- Document segment
WICHITA, Kansas (CNN) -- After strangling his 53-year-old neighbor in her home on April 27, 1985, Dennis Rader took the body of Marine Hedge to the Lutheran church he attended and snapped photographs of her in bondage positions, a Sedgwick County sheriff investigator testified Wednesday.
Rader spent about five hours cleaning up the scene before dumping the body in a remote ditch. He later returned to retrieve a cord from the body, fearing it could point investigators to him, Sgt. Tom Lee said during a sentencing hearing for Rader.
Lee said Rader told investigators he took the body to the church to "have his way with her" -- to fulfill his sexual fantasies. Rader had left black plastic sheets and other material at the church in anticipation of the killing.
"He advised to me that she was going to the church alive or dead -- either way," Lee said.
Rader seemed particularly proud of the killing because Hedge lived just a few houses from him. He had dubbed his plan "roject Cookie."
"He stated to me that if he could really pull it off, right by his house, it would really be a biggie," Lee said. "He told me it was really bad for a guy to knock one of the neighbors off -- it's not good for a serial killer because you don't want to kill in your own habitat."

- Required actions
1. Repeat the part of the article that starts with "Lee said Rader" and goes on through "of the killing.".
2. Answer these questions from the article:
(a) How old was Marine Hedge?
(b) About how many hours did Rader spend cleaning up the scene?
(c) What did Rader leave at the church in anticipation of the killing?

- Data rows
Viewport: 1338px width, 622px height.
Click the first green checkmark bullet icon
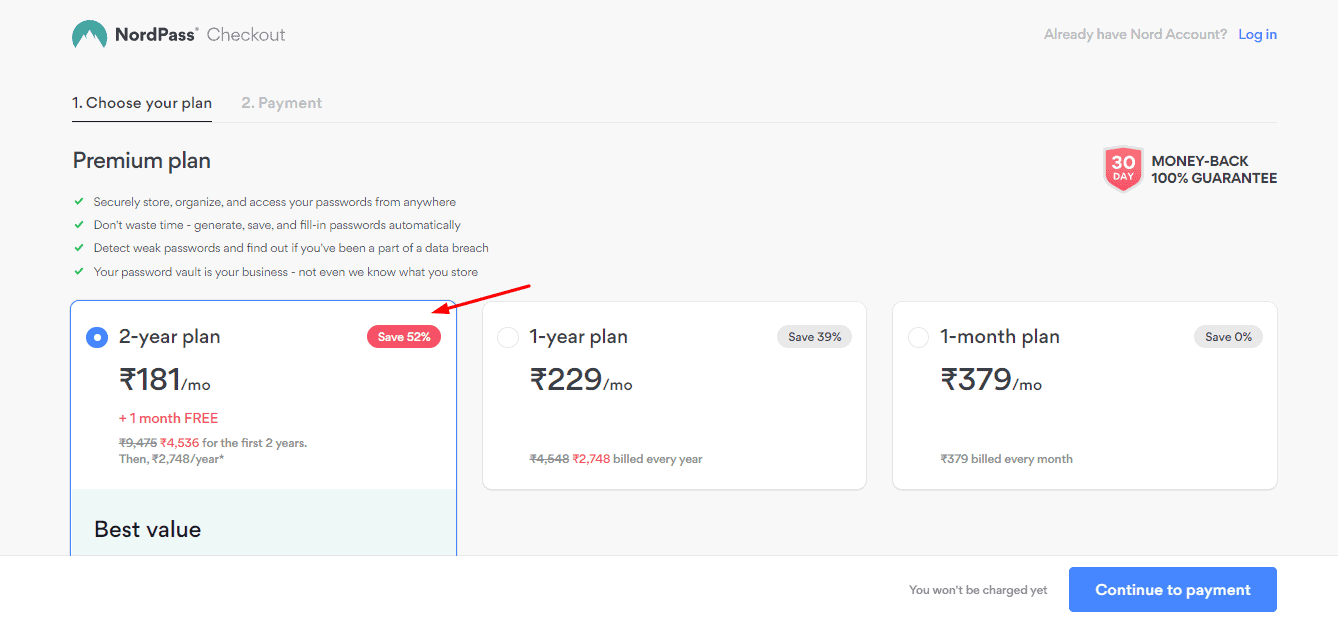(79, 202)
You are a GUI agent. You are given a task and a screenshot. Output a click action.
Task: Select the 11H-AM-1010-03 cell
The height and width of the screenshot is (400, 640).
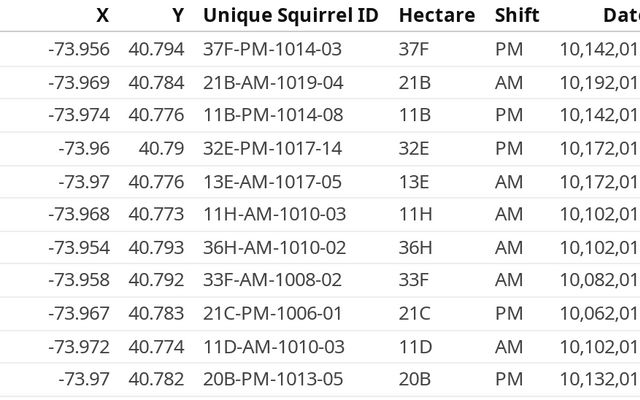pyautogui.click(x=273, y=214)
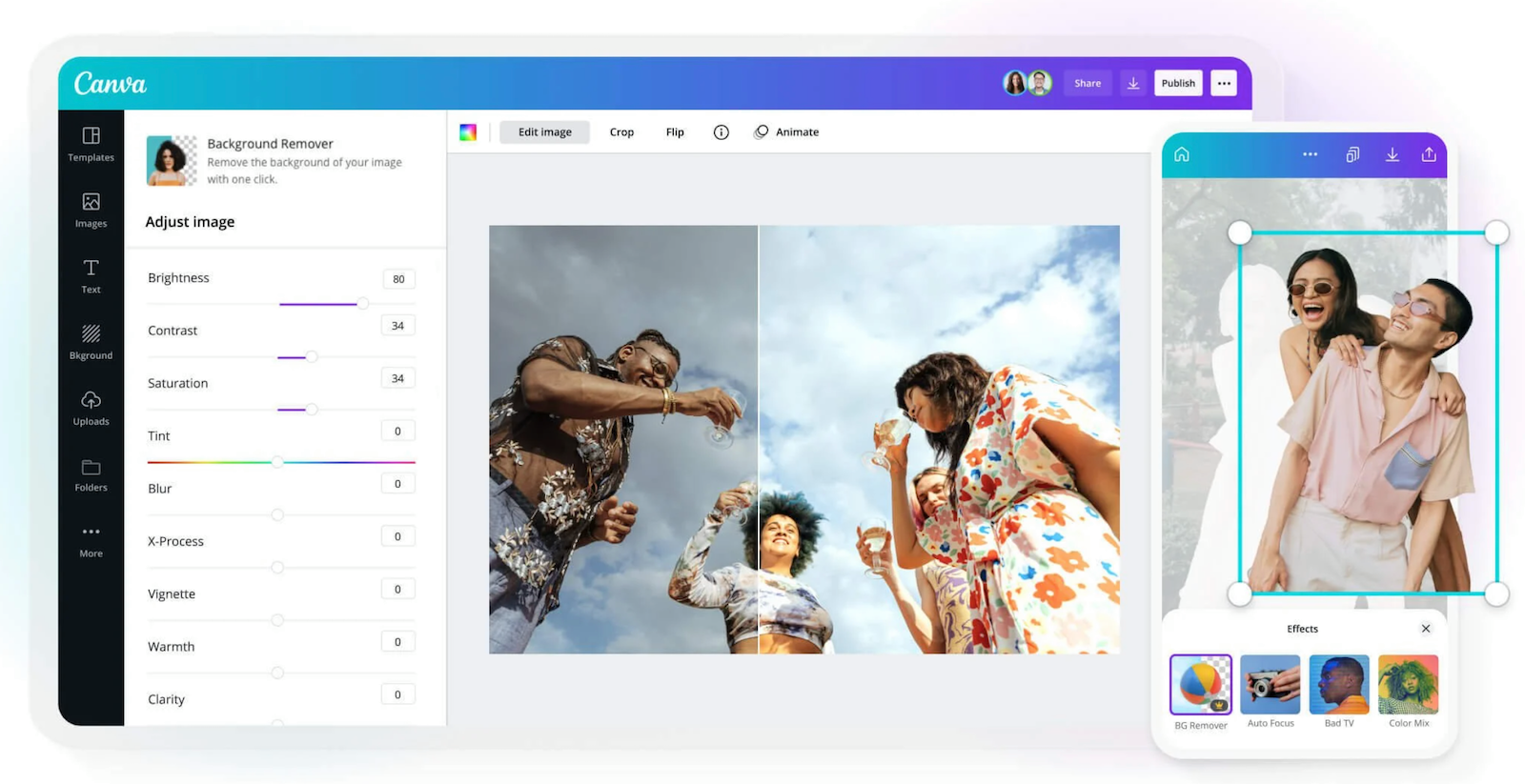This screenshot has height=784, width=1525.
Task: Select the Edit image tab
Action: click(x=544, y=132)
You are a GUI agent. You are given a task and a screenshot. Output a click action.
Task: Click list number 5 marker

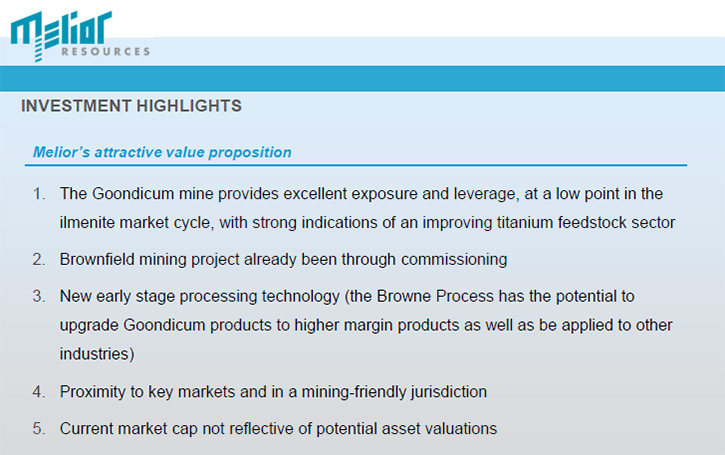click(x=39, y=429)
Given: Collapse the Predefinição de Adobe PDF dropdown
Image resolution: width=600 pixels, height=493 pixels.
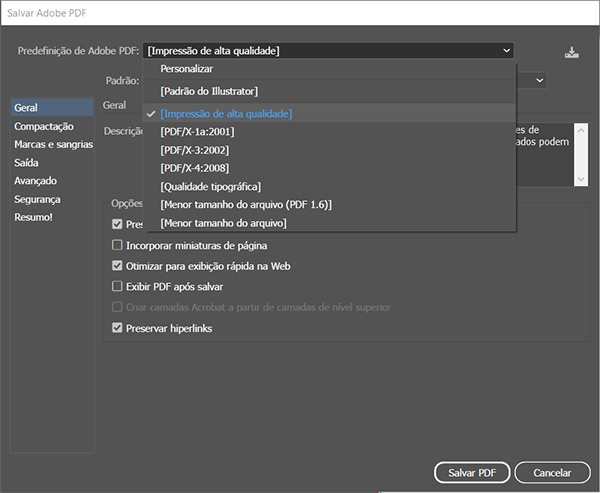Looking at the screenshot, I should click(506, 50).
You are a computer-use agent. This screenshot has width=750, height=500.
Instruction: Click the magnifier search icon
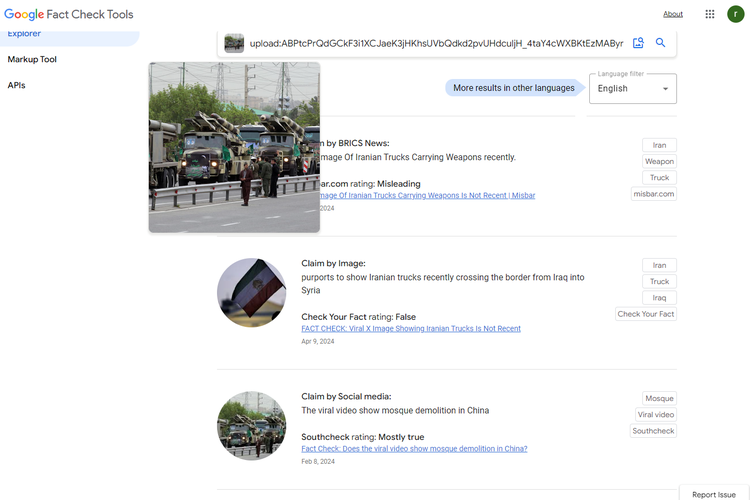(x=660, y=43)
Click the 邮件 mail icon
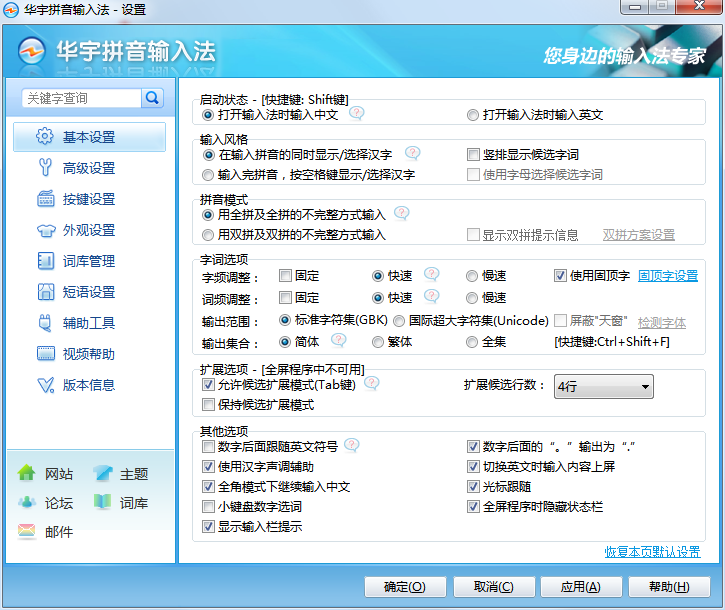 coord(27,532)
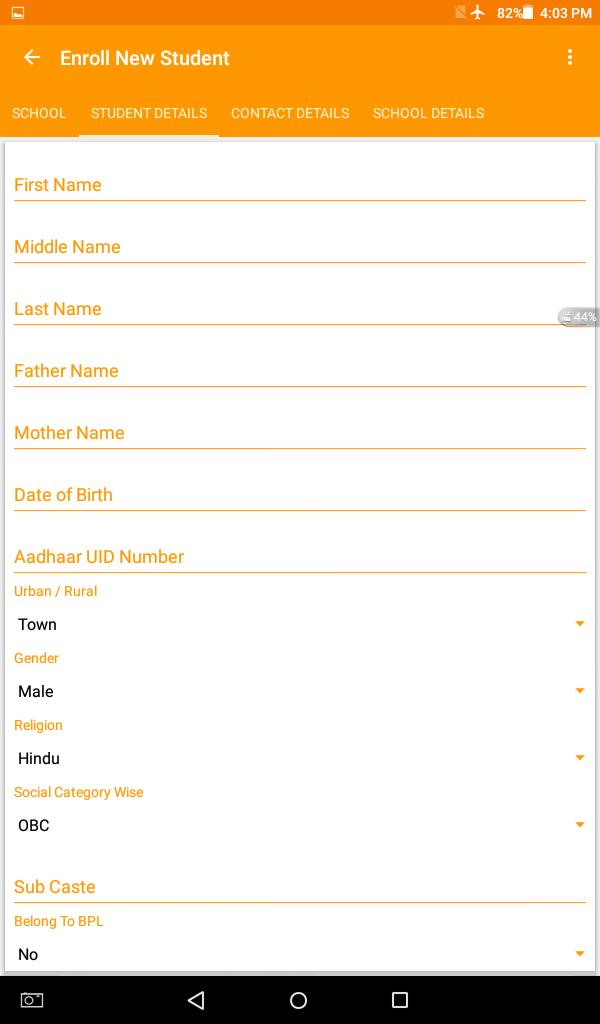Image resolution: width=600 pixels, height=1024 pixels.
Task: Tap the back arrow icon
Action: pyautogui.click(x=32, y=58)
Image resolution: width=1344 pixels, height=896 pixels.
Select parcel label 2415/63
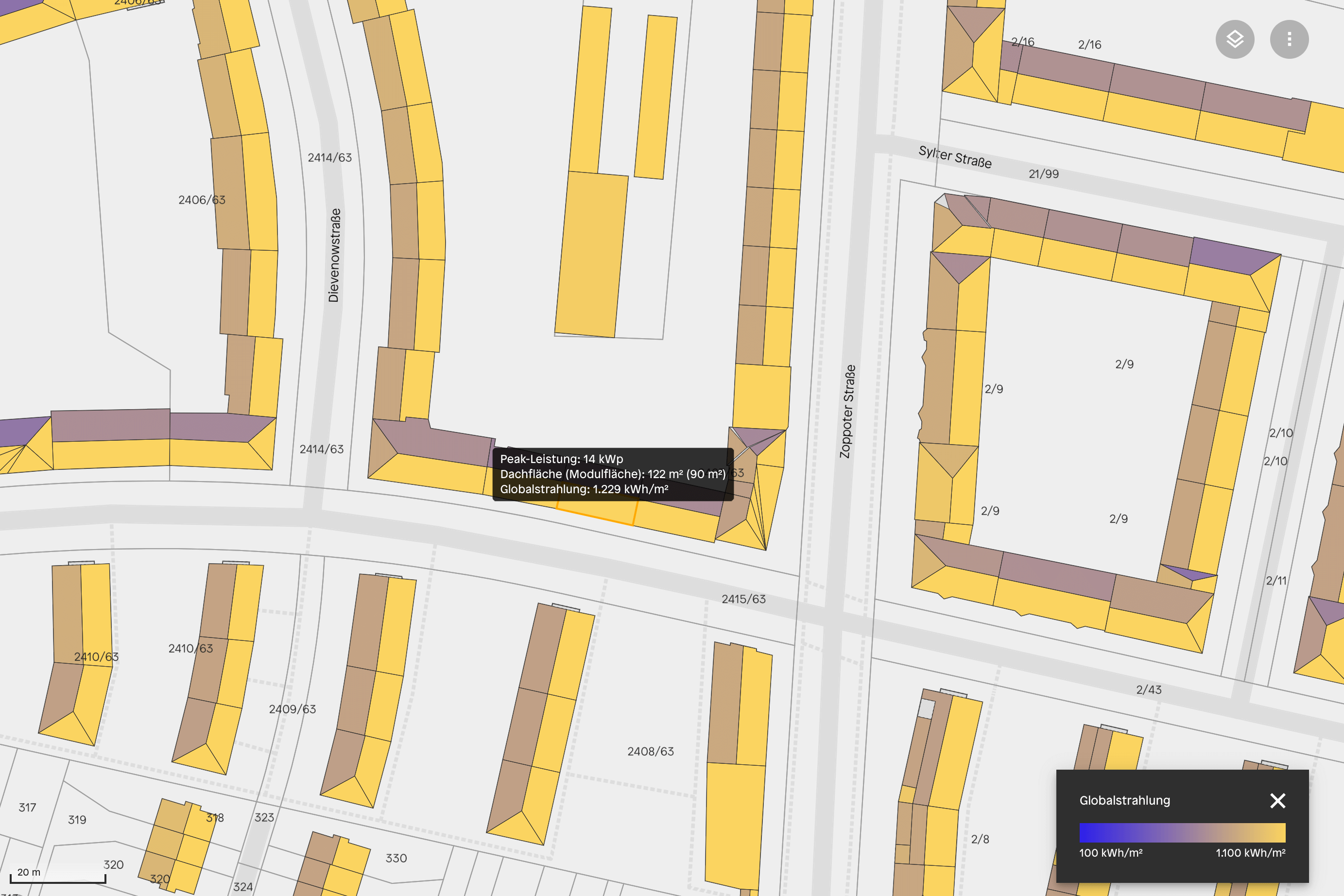(743, 599)

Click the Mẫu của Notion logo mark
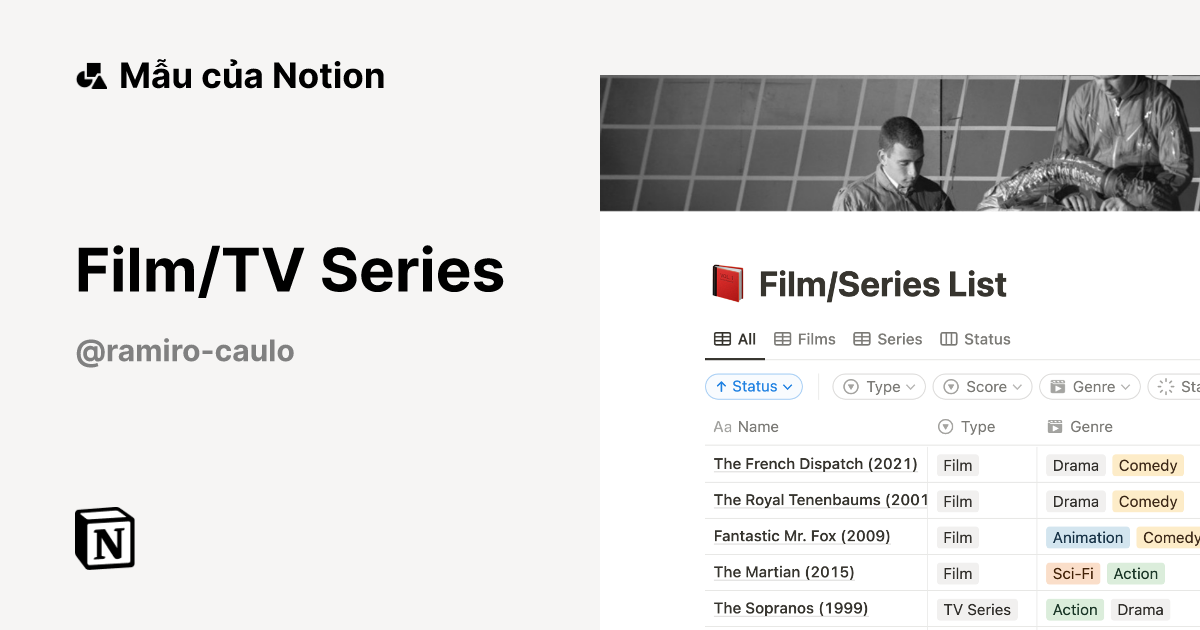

- Outputs
1.
Lee said Rader told investigators he took the body to the church to "have his way with her" -- to fulfill his sexual fantasies. Rader had left black plastic sheets and other material at the church in anticipation of the killing.

2.
(a) She was 53 years old.
(b) He spent about five hours.
(c) He left black plastic sheets and other material.